My only thought on wheel stops is that some wheel stops or bumpers can cause the uncoupler pin on the car coupler to go out of alignment.


----------



## avidesk (Mar 6, 2012)

I know where to get them. I'm wondering which kind to use in what situations. I wasn't sure if one of them is more prototypical in certain areas, or during certain eras, etc.

Thanks for the response though.










vs


----------



## DaveW (Mar 4, 2012)

*thanks for the pics*

thanks for the pictures of the two spur end types. I have never seen the wheel stops. curious to hear more on this subject.


----------



## gc53dfgc (Apr 13, 2010)

I would think a wheel stop would be used for a situation in which there is not a steep incline, temporary, or where speeds are not high.

A bump post would be used for permanent installations, where a train could collide at higher speeds, or where their is a steep incline.


----------



## gunrunnerjohn (Nov 10, 2010)

Well, if a real train hits either of those types of bumpers at any kind of speed, they will be history!


----------



## Mr.Buchholz (Dec 30, 2011)

I prefer bumper posts myself, and have them installed on all three of my spurs.

-J.


----------



## cabledawg (Nov 30, 2010)

I use pushpins :laugh:

I've only ever seen wheel stops where the locos are parked, but that's just an observation. Like GRJ said, in real life if a train hits those with any speed, its gonna blow right through. But I would think the wheel stops are used like a place marker, sorta like I use the curb when backing into a parking spot to determine that I'm as far in as I can get. If I hit the gas, I'll go over the curb but at idle I'll just bump it and know I'm "there".


----------



## gunrunnerjohn (Nov 10, 2010)

cabledawg said:


> But I would think the wheel stops are used like a place marker, sorta like I use the curb when backing into a parking spot to determine that I'm as far in as I can get. If I hit the gas, I'll go over the curb but at idle I'll just bump it and know I'm "there".
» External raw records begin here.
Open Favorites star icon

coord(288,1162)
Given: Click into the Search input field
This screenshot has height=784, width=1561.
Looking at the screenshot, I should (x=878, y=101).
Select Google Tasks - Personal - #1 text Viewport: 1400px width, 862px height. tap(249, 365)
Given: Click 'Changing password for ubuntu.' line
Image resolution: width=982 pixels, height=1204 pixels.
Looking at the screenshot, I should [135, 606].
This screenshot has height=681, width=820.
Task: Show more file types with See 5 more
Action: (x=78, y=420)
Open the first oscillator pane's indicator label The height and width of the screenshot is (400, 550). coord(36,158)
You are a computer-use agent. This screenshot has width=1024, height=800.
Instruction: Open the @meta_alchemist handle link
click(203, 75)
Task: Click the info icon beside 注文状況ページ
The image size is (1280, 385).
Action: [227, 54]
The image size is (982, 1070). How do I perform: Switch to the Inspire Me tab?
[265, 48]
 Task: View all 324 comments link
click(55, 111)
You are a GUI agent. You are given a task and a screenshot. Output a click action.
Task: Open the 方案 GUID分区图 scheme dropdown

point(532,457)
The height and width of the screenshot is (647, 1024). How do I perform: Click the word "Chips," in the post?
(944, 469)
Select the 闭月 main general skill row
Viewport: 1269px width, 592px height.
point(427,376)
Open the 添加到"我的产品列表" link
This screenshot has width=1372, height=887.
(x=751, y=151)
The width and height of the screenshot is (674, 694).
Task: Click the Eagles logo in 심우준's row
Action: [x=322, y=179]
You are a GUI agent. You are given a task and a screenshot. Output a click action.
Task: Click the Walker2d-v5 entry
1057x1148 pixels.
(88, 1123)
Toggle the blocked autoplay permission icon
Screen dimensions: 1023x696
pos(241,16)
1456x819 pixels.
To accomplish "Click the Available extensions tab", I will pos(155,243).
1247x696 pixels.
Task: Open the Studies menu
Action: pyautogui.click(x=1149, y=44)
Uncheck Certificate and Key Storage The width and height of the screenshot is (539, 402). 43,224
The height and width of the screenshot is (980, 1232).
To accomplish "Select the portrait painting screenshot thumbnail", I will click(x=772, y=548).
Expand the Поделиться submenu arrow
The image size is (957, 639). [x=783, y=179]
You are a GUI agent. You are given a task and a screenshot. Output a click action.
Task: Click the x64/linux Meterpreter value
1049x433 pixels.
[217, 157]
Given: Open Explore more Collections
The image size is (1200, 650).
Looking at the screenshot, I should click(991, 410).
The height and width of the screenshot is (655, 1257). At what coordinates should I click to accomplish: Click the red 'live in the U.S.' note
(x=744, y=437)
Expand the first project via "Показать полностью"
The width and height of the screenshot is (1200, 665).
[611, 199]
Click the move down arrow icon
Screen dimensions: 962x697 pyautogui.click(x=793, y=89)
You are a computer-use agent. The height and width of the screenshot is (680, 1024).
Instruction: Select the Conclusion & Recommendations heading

Too bad I can't do that with my 350Z, the front air-dam is only about 3" high! If I pull too close to the curb, I have a big problem!  The rear has a little more clearance, but the exhaust pipes would get folded by the curb anyway.


----------



## Gansett (Apr 8, 2011)

After ripping the chin spoiler off my '69 Camaro, twice, I decided it looked better without it.
May the fleas of a thousand camels infest the inventors BVD's


----------



## gunrunnerjohn (Nov 10, 2010)

Well, the air dam really does do good things for performance and handling, which is why it's there. Of course, it's rare that I'm running at the speeds where it would be needed, but that's another issue.


----------



## Southern (Nov 17, 2008)

There is a spur line near me that was once the main Southern main line through town. Now where it ends after the Cargrill plant is just a big pile of gravel.


----------



## gunrunnerjohn (Nov 10, 2010)

Southern said:


> There is a spur line near me that was once the main Southern main line through town. Now where it ends after the Cargrill plant is just a big pile of gravel.


That would be the *Super Wheel Stop*


----------